TEXTO PARA LEER →

Hannah no tiene piedad en esas cintas. Al fin y al cabo, a ella, por inacción o por agresión directa, ellos la mataron. Ellos la dejaron sin alternativa. Y la mayoría no se arrepiente.
La puesta en escena visual y la narrativa de «Por trece razones» juega en todo momento con la ambivalencia de las emociones de Hannah, con la luz, las sombras y los tonos pastel. El espectador puede empatizar fácilmente con su sufrimiento, pero también con la esperanza que llega a albergar en su recuperación, en la superación de todo el mal que ha recibido. Estamos ante una montaña rusa emocional con final trágico, pero en cada uno de los requiebros del viaje nos daremos cuenta de que alguien tuvo la oportunidad de cambiar el final, y no pudo o no quiso.
Evito contar demasiado en esta reseña, así que no relataré el infierno por el que Hannah pasó; recomiendo ver esta serie de Netflix sin saber más, para que el efecto de la narración de la joven Baker sea completo. Quizá, y sólo quizá, estemos más atentos a quienes sufren tras verla. Es posible que así evitemos más de un descenso a los infiernos, que estemos más atentos e incluso pueda ayudarnos a nosotros mismos.
El elenco de actores resulta en general muy creíble, pero hay que destacar especialmente el trabajo de tres protagonistas, Katherine Langford, Dylan Minnette y Alisha Boe (quien da vida a Jessica Davies) que dominan todos los registros interpretativos a la perfección. Todos ellos consiguen que la narrativa pivote siempre en el fondo del tema y no tanto en sus protagonistas y que el mensaje no se pierda, y dotan a sus personajes de una verosimilitud fuera de lo común, más tratándose de actores tan jóvenes.
Tanto la fotografía, como la ambientación y la banda sonora son capaces de transmitir una amplia gama de sensaciones, acordes con los sentimientos que Hannah y los demás albergan a cada momento.
Estamos ante una serie necesaria y completa, que engancha de principio a fin, y que no se queda en un simple entretenimiento. Muy recomendable, tanto para adultos -tengan hijos o no- como para adolescentes, no sólo la serie de Netflix, sino también la novela de Jay Asher del mismo título, publicada por Nube de Tinta.
La serie tendrá segunda temporada, ya confirmada por la cadena estadounidense, que se estrenará el año que viene, en 2018.

ENUNCIADO → Reproduce sin cambios el pasaje de la reseña de «Por trece razones» que va de "Estamos ante una serie" a "Nube de Tinta.".

DATOS MOSTRADOS →
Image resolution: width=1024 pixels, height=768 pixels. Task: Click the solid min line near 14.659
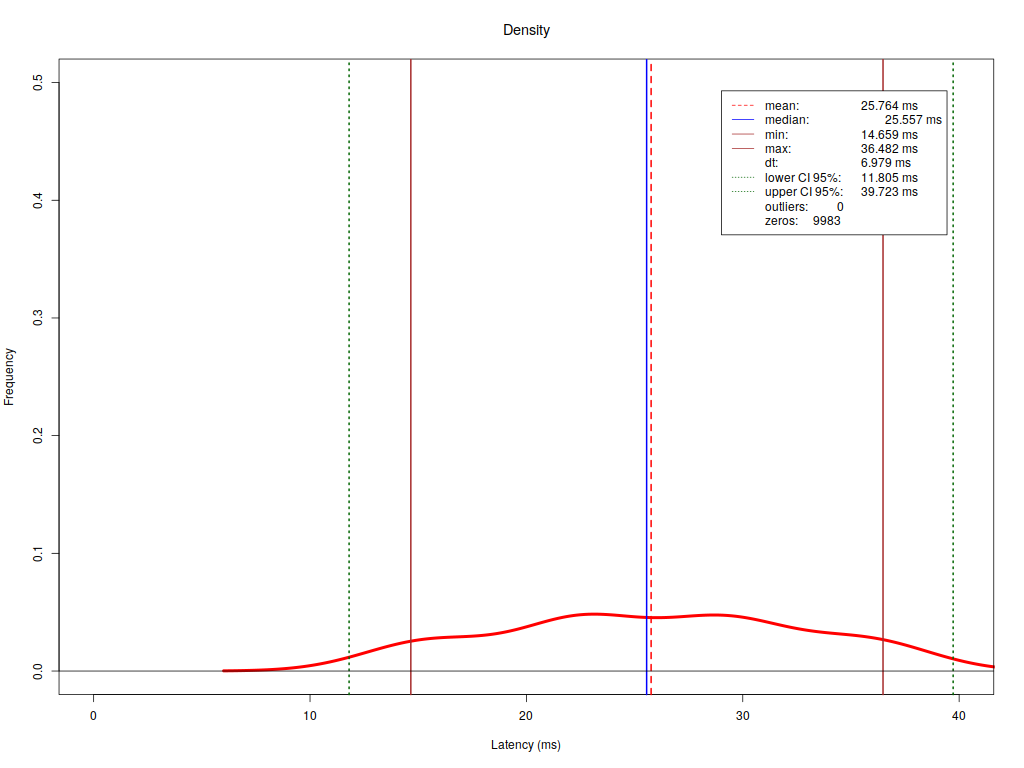411,350
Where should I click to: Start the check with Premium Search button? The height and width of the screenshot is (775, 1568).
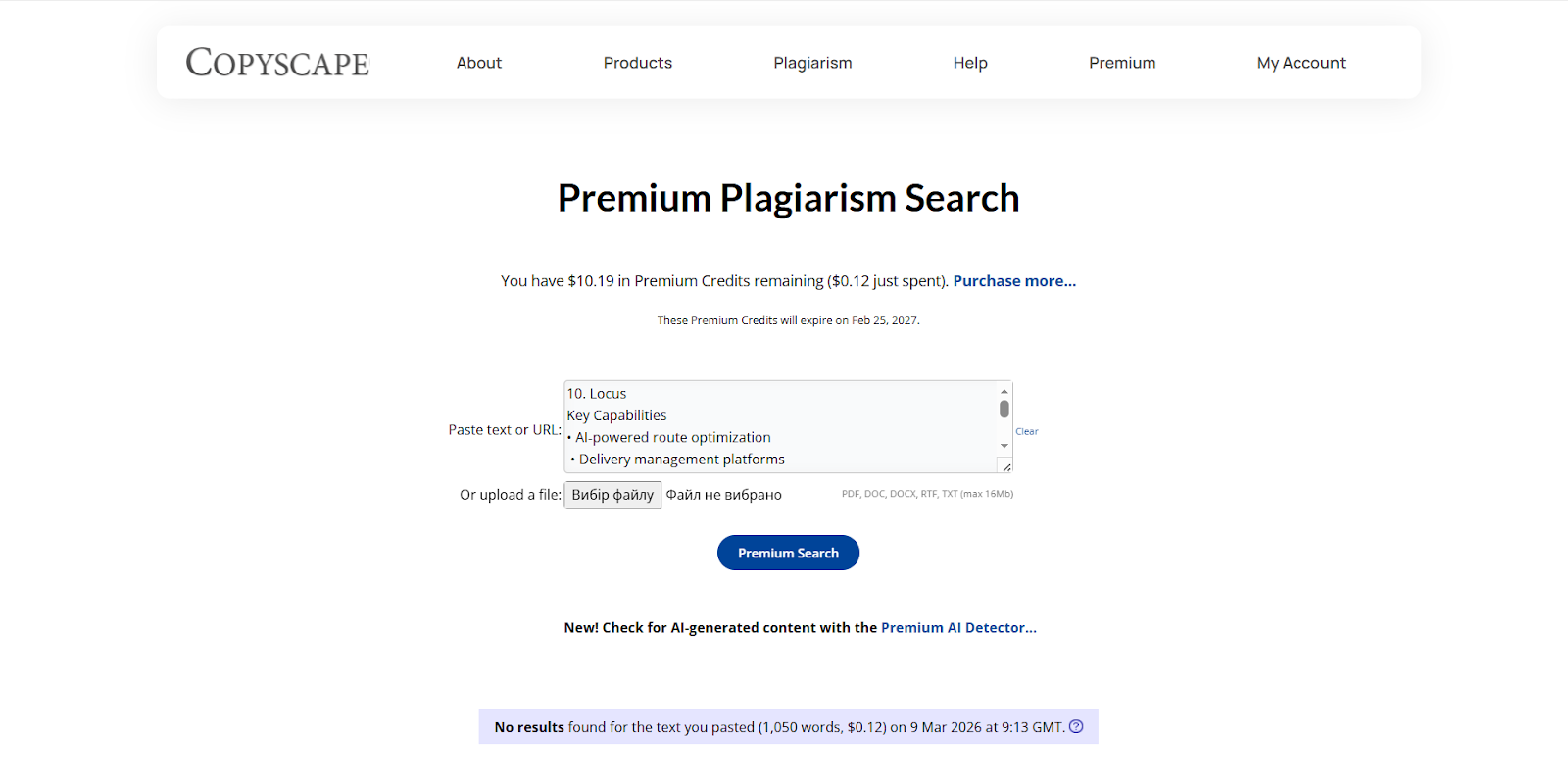click(x=788, y=553)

RESPUESTA →
Estamos ante una serie necesaria y completa, que engancha de principio a fin, y que no se queda en un simple entretenimiento. Muy recomendable, tanto para adultos -tengan hijos o no- como para adolescentes, no sólo la serie de Netflix, sino también la novela de Jay Asher del mismo título, publicada por Nube de Tinta.